Matt : Regarde Iron Maiden sur son dernier album, « Speed of Light » est le single parfait pourtant ce n’est pas du tout le meilleur titre. Je pense, comme disait Paolo, qu’il faut avoir un single marquant pour donner envie aux gens d’écouter l’album par la suite.

« The Heart From Your Hate » est un choix de single un peu plus surprenant, est-ce délibéré ?

Matt : On a voulu montrer une autre facette de cet album mais aussi un peu tromper notre public. C’est le titre le plus mélodique et accessible de l’album, c’est marrant de regarder les commentaires sur Facebook ou YouTube à ce propos d’ailleurs.

Paolo : On a toujours écrit ce genre de chanson dans l’histoire de Trivium et sans ces titres, nous ne serions pas aussi gros que nous le sommes maintenant pour être honnête.

Matt : Je trouve d’ailleurs que « The Heart From Your Hate » est la version adulte de « Dying In Your Arms ». C’est le même type de morceau en plus mélodique et plus technique en fait.

Paolo : Tout le monde veut entendre « Dying In Your Arms » à nos concerts comme tout le monde veut entendre « Fade To Black » à un concert de Metallica donc je pars du principe que nous avons besoin et envie d’écrire des titres comme celui-ci.

Il faut aussi prendre en compte le message qui va avec la musique et la mélodie, non ?

Paolo : Tout à fait ! Les paroles de « The Heart From Your Hate » sur la musique de « Beyond Oblivion », ça ne marche pas et inversement.

Matt : Imagines les paroles de Cannibal Corpse sur notre musique, ça serait super bizarre.
 


Si vous pouviez jouer dans un autre groupe que Trivium ?

Matt : Iron Maiden. Voyager dans son propre avion, ça c’est la classe.
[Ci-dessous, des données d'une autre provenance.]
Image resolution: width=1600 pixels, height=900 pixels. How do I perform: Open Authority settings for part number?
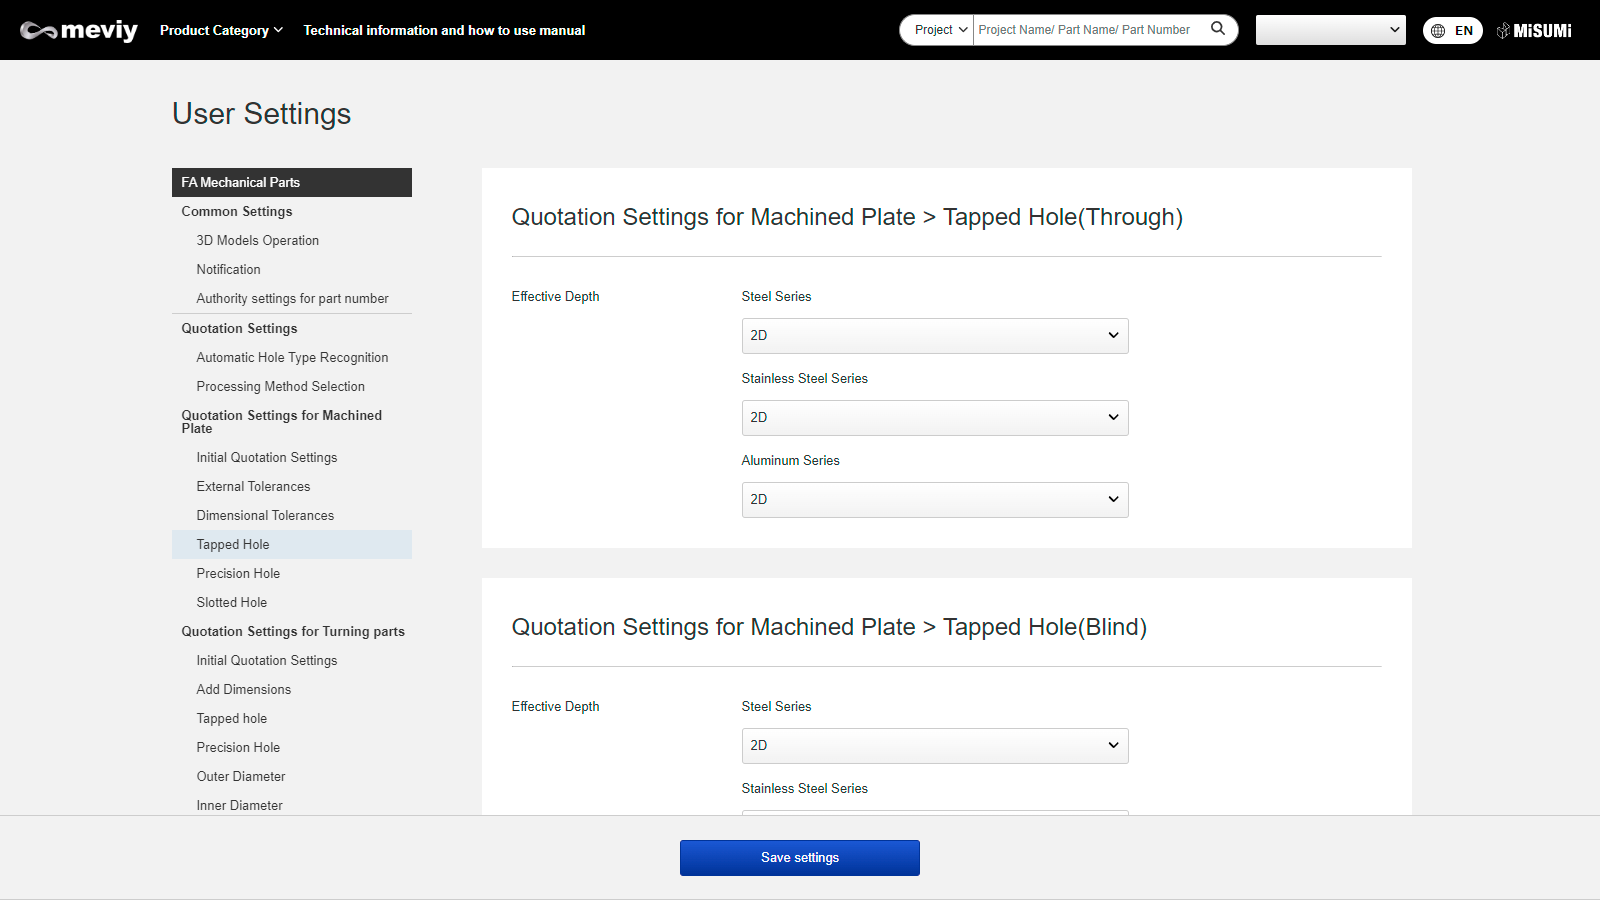292,299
Et aussi avoir une bière à son nom, bordel.

Paolo : Je choisirai un groupe dans un autre genre ou alors quelqu’un comme Bruno Mars.

Quel est le premier groupe que vous avez-vu étant enfant ?
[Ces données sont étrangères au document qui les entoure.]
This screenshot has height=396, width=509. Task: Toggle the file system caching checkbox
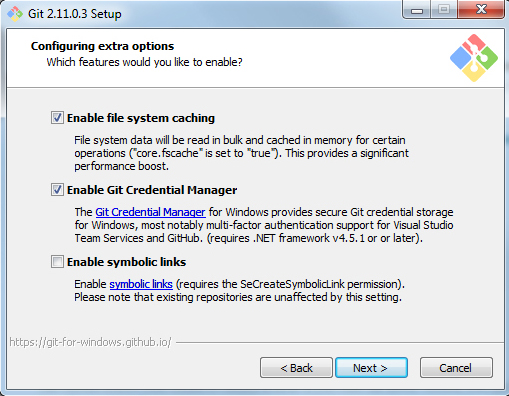[57, 118]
Paolo : The Rock Never Stops Tour avec Ted Nugent, Nightranger, Slaughter et Quiet Riot.

Matt : Real Big Fish pour ma part.

Quel est le dernier album que vous ayez acheté / streamé ?
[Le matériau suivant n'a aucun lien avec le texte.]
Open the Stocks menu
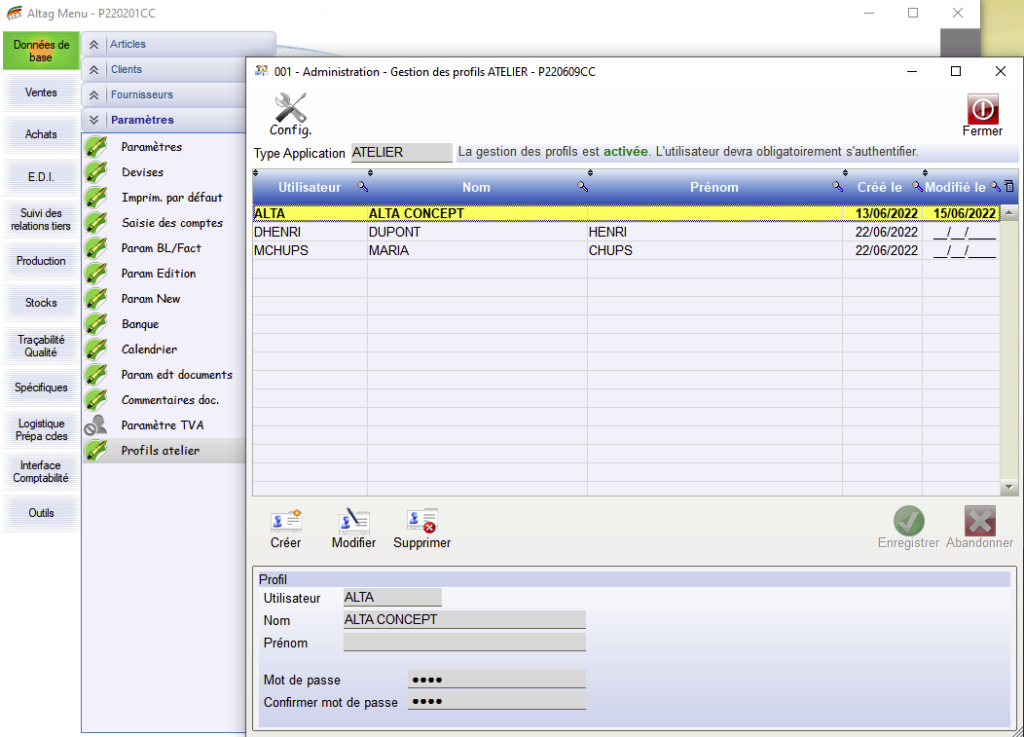Screen dimensions: 1024x737 [41, 303]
Matt : Anticult par Decapitated, Zaz par Zaz et 24K Magic de Bruno Mars.

Paolo : Michael Jackson, notre dernier album et Painkiller de Judas Priest.

Pour terminer cet interview, combien de groupes français vous connaissez ?

Paolo : Je vais laisser Matt étaler sa culture à ce propos mais pour ma part bien sûr je vais te dire Gojira.

Matt : Tu connais mon amour pour le black metal français que je considère comme une scène pionnière absolument incroyable. Mes préférences vont vers Deathspell Omega, Blut Aus Nord, Alcest, Svart Crown et la pépite Anorexia Nervosa. J’ai pu traîner et boire des coups avec R.M.S. Hreidmarr, il m’a fait découvrir des groupes obscurs et ses nouveaux projets. Non vraiment la scène française mérite d’être beaucoup plus connu.